Também não alcançamos até este momento trágico, afinal, o interesse mesmo de Benoît está em seguir alguns amores levianos da não menos vida leviana da figura histórica. Aliás, se repararmos bem Maria Antonieta ocupa várias vezes a mesma posição que outras personagens ocupam na trama – principalmente quando somos colocados diante Agathe Sidonie Laborde, uma das vassalas que tem por função ser leitora para rainha. É pelo ângulo dessa personagem e do restante da criadagem que a narrativa se desenvolve.



Desconfiada da relação entre a rainha e a duquesa Gabrielle de Polignac, Laborde desenvolve pela ama uma paixão secreta que, na medida em que a trama avança é que vamos, primeiro, sabendo da confirmação das desconfianças suas, depois, compreendendo a esteira de planos idealizados e não realizados para nutrir seu interesse amoroso por Antonieta. O amor de Laborde nunca chegará ao sonhado pela personagem, como nada nesse território conseguirá se desenvolver o suficiente. O filme não se compromete. Não faz afirmações categóricas. Prefere preservar a desconfiança como elemento que sustém o olhar de vê tudo à distância. Tudo sempre para na alcovitice de algum criado ou no triste hábito da vigilância. Versalhes tem olhos e ouvidos que bisbilhota tudo por trás de portas, pelas expressões do observado e o que vemos é um extenso jogo de suposições muito bem desenhado.

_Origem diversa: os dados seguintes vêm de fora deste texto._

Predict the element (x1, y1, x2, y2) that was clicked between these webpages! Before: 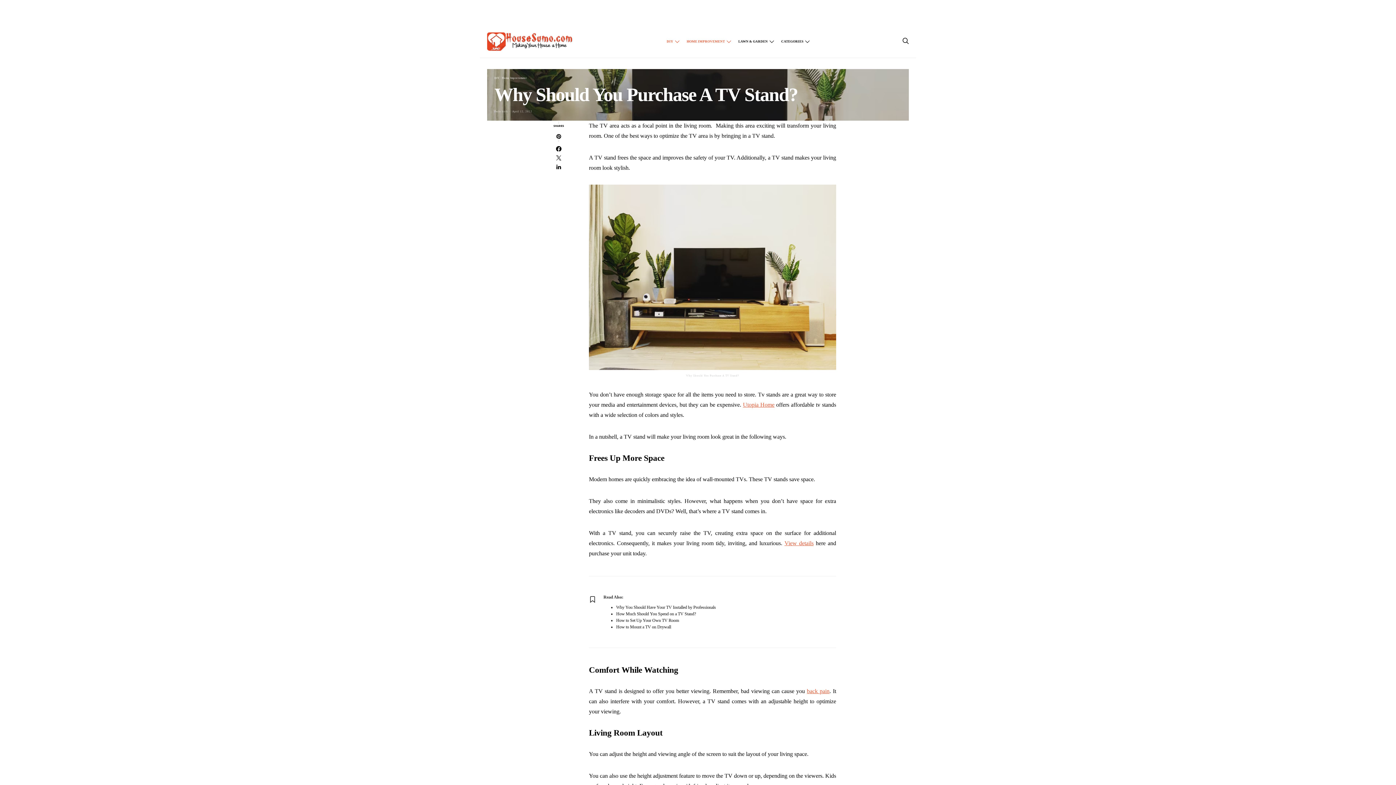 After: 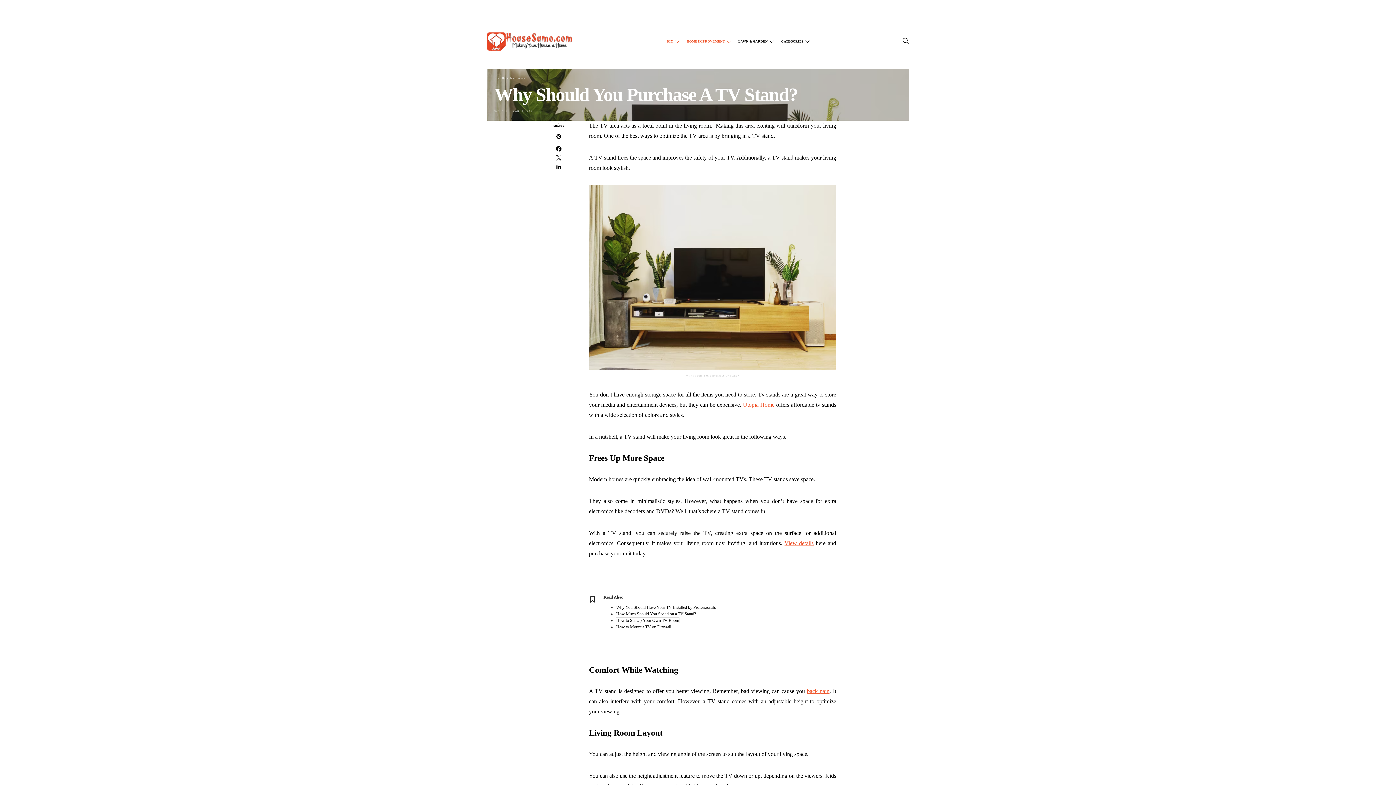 Action: bbox: (616, 618, 679, 623) label: How to Set Up Your Own TV Room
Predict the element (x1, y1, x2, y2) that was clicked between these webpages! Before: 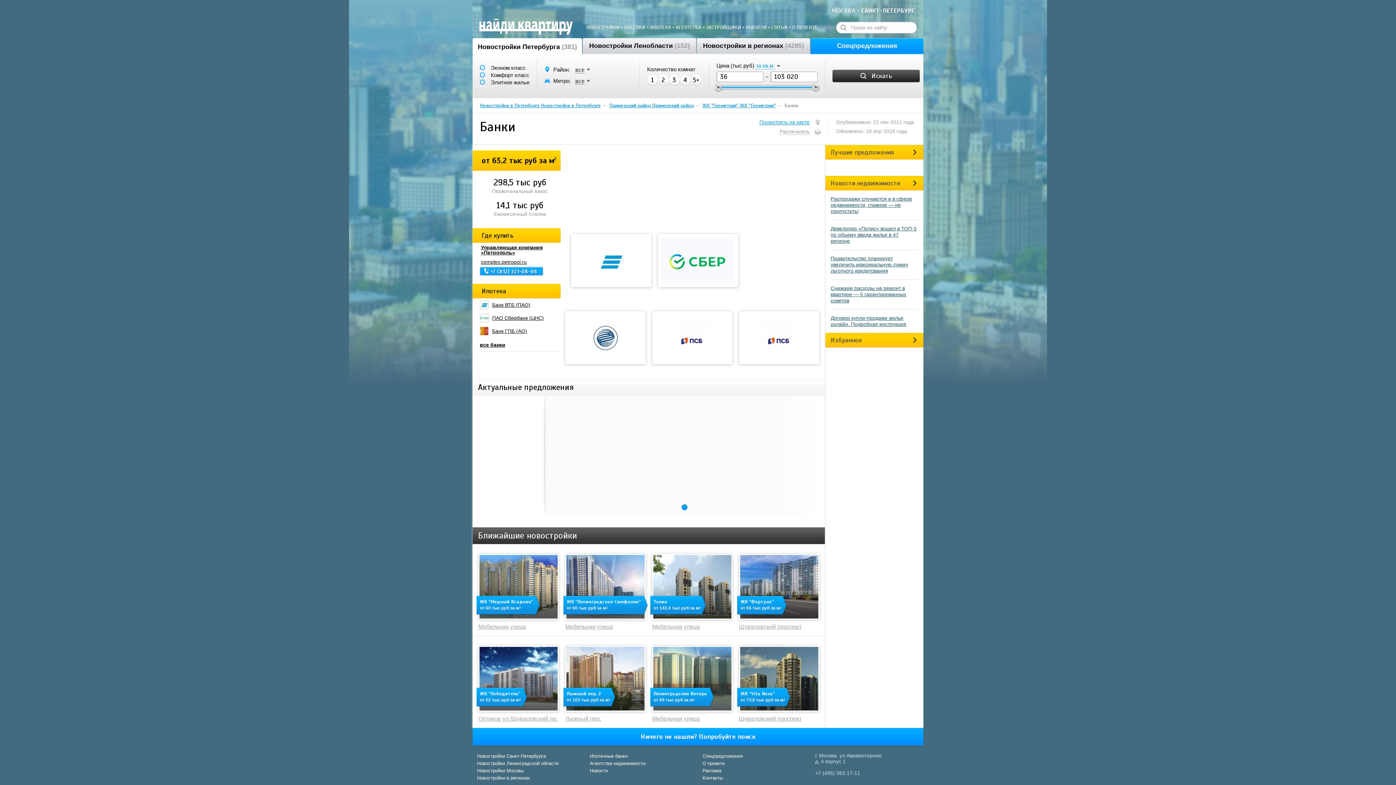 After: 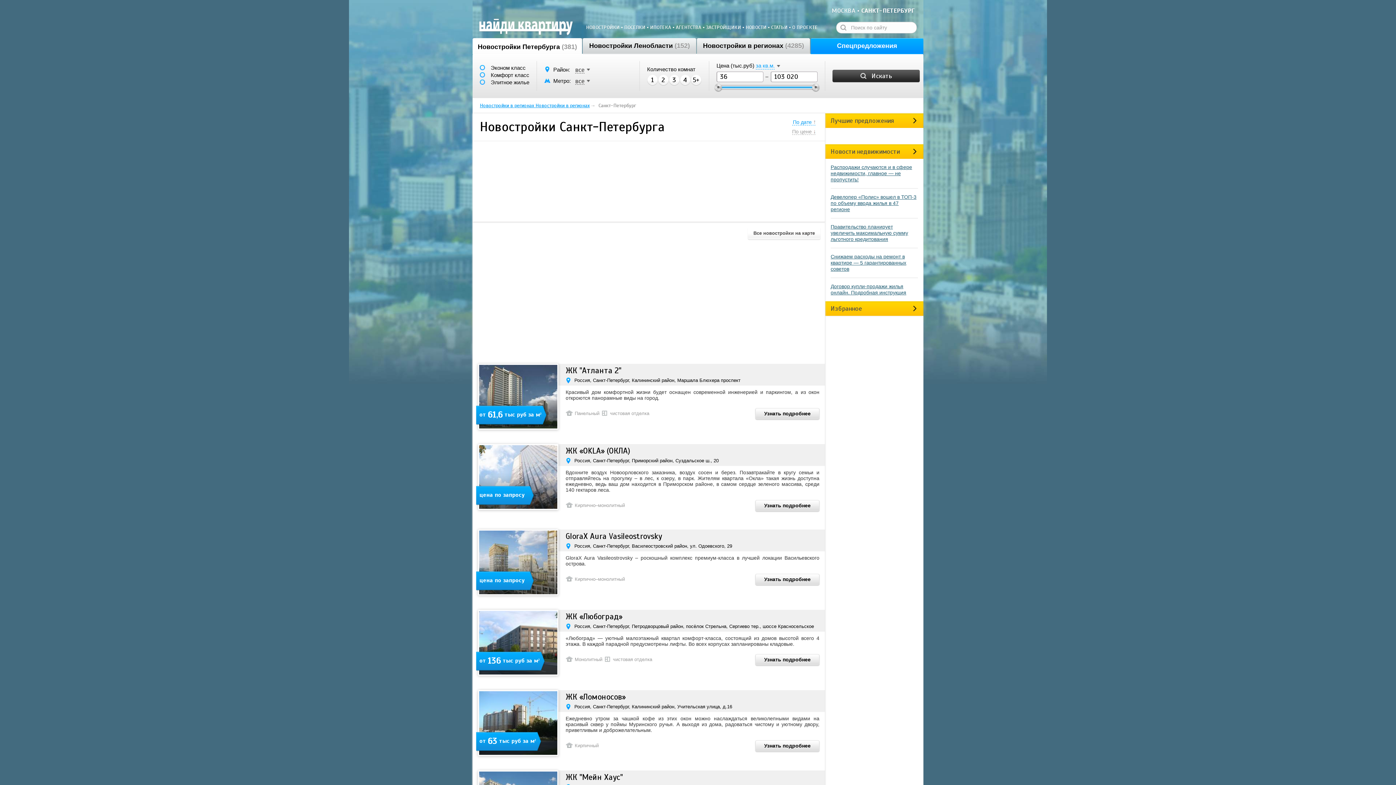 Action: label: Новостройки Санкт-Петербурга bbox: (477, 753, 545, 759)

A grande estratégia do filme, ver as personagens de um fato histórico pela via do olhar comum, integralmente preservado do princípio ao fim da trama é muito acertada. Como é também acertada o jogo irônico que escapa de algumas situações. Por exemplo, Laborde, sempre que está sempre em corrida para encontrar-se com a rainha, tropeça e cai pelo menos duas vezes, numa clara alusão à “capenguice” do amor irrealizado; o encontro de planejamento da fuga da duquesa muito bem encenado pelas atrizes num jogo de cumplicidade que só atiça os rumores de uma corte sobressaltada; ou, ainda enquanto tudo em Versalhes desaba – uns saem a roubar o máximo que podem para fugir dignamente mesmo sabendo que poderão ser pegos lá fora, outros desmaiam quando dão com seu nome estampado na lista de execuções – o confidente de Laborde, numa expressão bem brasileira, não está nem aí, chuta o pau da barraca, bebe todas, como se demonstrasse nessa atitude uma alforria do falso moralismo a que estavam há tempos condenados os franceses.

Parte da crítica terá considerado o filme demais cansativo. Há em alguns casos uma rapidez desnecessária e noutros uma morosidade igualmente desnecessária; as atuações se constroem muito teatralizadas e o triângulo amoroso não se desenvolve o suficiente. Todas as considerações do tipo são muito óbvias: as ações que têm maior morosidade são aqueles em que justamente está em jogo o amor entre as três mulheres, denotando o real interesse do diretor: atiçar suspeitas e curiosidades. As que seguem em rapidez são as que têm relação mais próxima com o evento histórico, como vimos, apenas pano de fundo da trama. A teatralização das atuações não se manifesta de uma ponta a outra da narrativa, mas nas cenas cujo foco é a corte, reproduzindo na urdidura do filme a própria forma de vida no Estado monárquico. E, por fim, o não-desenvolvimento do triângulo amoroso está relacionado diretamente com o que aquilo que vimos comentando – não se tem prova documental para justificar mais esse capricho de Maria Antonieta e o Benoît achou por bem ficar no terreno das suposições. Afinal, tudo são ficções, mas o que custa se deixar permitir aos tons realistas. E ficou bem da forma que foi feito. Que, em Adeus, minha rainha, nada se mostra, tudo está no território do velado.